***** Recorded information
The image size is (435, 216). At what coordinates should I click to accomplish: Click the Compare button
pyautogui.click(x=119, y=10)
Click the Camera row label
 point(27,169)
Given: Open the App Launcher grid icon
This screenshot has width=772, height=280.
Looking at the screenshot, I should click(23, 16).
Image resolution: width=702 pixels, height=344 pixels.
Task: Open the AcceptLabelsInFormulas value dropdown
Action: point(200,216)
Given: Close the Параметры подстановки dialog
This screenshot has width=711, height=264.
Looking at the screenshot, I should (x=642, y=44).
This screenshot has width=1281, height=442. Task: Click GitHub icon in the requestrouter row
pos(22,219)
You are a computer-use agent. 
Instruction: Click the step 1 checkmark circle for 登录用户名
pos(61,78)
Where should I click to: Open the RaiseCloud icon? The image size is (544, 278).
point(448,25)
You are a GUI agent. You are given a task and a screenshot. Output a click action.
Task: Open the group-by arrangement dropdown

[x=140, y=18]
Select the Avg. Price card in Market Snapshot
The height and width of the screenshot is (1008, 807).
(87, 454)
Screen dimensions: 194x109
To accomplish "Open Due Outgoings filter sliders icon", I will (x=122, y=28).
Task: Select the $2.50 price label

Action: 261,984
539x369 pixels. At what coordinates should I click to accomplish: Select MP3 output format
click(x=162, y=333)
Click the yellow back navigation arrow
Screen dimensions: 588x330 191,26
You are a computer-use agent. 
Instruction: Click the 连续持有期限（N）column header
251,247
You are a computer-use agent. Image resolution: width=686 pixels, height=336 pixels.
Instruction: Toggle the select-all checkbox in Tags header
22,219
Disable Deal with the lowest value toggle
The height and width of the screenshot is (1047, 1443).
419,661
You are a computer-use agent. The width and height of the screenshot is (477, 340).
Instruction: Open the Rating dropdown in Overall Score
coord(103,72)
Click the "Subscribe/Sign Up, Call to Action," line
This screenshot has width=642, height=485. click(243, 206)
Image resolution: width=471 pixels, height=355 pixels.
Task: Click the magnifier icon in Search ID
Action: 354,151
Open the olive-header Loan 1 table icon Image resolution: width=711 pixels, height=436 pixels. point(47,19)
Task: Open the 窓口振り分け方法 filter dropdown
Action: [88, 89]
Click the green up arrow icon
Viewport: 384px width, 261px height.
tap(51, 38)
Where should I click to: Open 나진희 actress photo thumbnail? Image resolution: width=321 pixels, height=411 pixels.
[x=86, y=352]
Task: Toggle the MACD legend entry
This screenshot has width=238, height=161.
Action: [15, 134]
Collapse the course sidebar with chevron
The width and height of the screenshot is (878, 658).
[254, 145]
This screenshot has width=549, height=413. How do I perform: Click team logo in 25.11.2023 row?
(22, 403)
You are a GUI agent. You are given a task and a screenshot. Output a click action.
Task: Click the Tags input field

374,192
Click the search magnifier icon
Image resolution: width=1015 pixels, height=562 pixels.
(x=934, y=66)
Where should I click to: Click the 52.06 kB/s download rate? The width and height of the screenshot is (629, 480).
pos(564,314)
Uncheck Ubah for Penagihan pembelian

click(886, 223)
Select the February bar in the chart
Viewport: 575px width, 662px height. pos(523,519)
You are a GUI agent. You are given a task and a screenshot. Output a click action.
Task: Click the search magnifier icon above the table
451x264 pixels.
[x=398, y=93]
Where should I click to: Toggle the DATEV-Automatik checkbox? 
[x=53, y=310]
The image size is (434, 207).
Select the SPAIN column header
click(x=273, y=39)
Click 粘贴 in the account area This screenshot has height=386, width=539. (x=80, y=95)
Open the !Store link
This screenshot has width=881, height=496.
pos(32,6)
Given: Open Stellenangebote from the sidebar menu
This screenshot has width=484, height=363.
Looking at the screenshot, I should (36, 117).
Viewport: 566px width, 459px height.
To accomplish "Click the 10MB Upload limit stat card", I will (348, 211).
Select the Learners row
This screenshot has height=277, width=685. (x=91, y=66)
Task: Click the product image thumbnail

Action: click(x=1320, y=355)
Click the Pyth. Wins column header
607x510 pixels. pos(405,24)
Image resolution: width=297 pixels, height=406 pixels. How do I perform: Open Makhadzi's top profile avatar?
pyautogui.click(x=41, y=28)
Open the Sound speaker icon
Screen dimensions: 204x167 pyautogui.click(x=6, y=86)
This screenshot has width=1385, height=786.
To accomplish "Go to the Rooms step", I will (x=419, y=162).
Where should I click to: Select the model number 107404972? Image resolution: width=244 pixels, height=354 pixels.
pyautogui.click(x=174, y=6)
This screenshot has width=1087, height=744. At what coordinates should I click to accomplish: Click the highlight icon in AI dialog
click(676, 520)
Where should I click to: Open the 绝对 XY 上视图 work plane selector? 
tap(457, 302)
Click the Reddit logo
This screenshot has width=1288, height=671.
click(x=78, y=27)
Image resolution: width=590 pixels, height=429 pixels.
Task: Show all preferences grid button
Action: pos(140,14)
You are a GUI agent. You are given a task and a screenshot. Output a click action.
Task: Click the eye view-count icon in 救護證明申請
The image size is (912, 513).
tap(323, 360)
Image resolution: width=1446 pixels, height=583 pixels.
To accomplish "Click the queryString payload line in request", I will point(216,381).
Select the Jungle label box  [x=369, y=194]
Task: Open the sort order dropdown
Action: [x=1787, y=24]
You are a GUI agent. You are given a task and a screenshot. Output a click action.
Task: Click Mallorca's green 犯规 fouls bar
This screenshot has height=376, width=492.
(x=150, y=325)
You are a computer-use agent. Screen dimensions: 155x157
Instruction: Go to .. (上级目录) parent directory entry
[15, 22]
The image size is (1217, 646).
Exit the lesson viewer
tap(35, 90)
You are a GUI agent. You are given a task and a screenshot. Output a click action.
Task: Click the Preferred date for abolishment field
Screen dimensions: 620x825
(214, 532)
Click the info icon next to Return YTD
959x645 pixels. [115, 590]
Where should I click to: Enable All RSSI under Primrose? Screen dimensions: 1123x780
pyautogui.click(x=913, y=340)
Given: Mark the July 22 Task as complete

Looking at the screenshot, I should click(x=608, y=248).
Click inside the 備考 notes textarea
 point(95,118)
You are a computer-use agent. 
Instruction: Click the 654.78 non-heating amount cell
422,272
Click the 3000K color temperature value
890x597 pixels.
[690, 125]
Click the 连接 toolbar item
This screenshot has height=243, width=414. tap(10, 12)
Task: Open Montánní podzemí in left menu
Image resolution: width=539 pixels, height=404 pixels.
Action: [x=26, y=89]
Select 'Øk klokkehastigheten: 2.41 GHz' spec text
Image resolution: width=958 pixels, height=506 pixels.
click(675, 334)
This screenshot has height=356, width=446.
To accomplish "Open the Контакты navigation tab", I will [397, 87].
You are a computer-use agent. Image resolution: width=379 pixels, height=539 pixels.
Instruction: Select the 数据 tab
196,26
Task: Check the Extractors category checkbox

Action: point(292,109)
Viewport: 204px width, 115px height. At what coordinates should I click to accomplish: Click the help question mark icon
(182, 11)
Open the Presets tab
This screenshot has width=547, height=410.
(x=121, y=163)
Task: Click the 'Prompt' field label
**********
▶ What you are asked to do: Only the lines above starting with the one with "Task: Select the $2.50 price label" and going through the one with "You are a computer-use agent. The" are to be copied, word for word and with both ends kept.

▶ Result for this task:
Task: Select the $2.50 price label

Action: 261,984
539x369 pixels. At what coordinates should I click to accomplish: Select MP3 output format
click(x=162, y=333)
Click the yellow back navigation arrow
Screen dimensions: 588x330 191,26
You are a computer-use agent. 
Instruction: Click the 连续持有期限（N）column header
251,247
You are a computer-use agent. Image resolution: width=686 pixels, height=336 pixels.
Instruction: Toggle the select-all checkbox in Tags header
22,219
Disable Deal with the lowest value toggle
The height and width of the screenshot is (1047, 1443).
419,661
You are a computer-use agent. The width and height of the screenshot is (477, 340).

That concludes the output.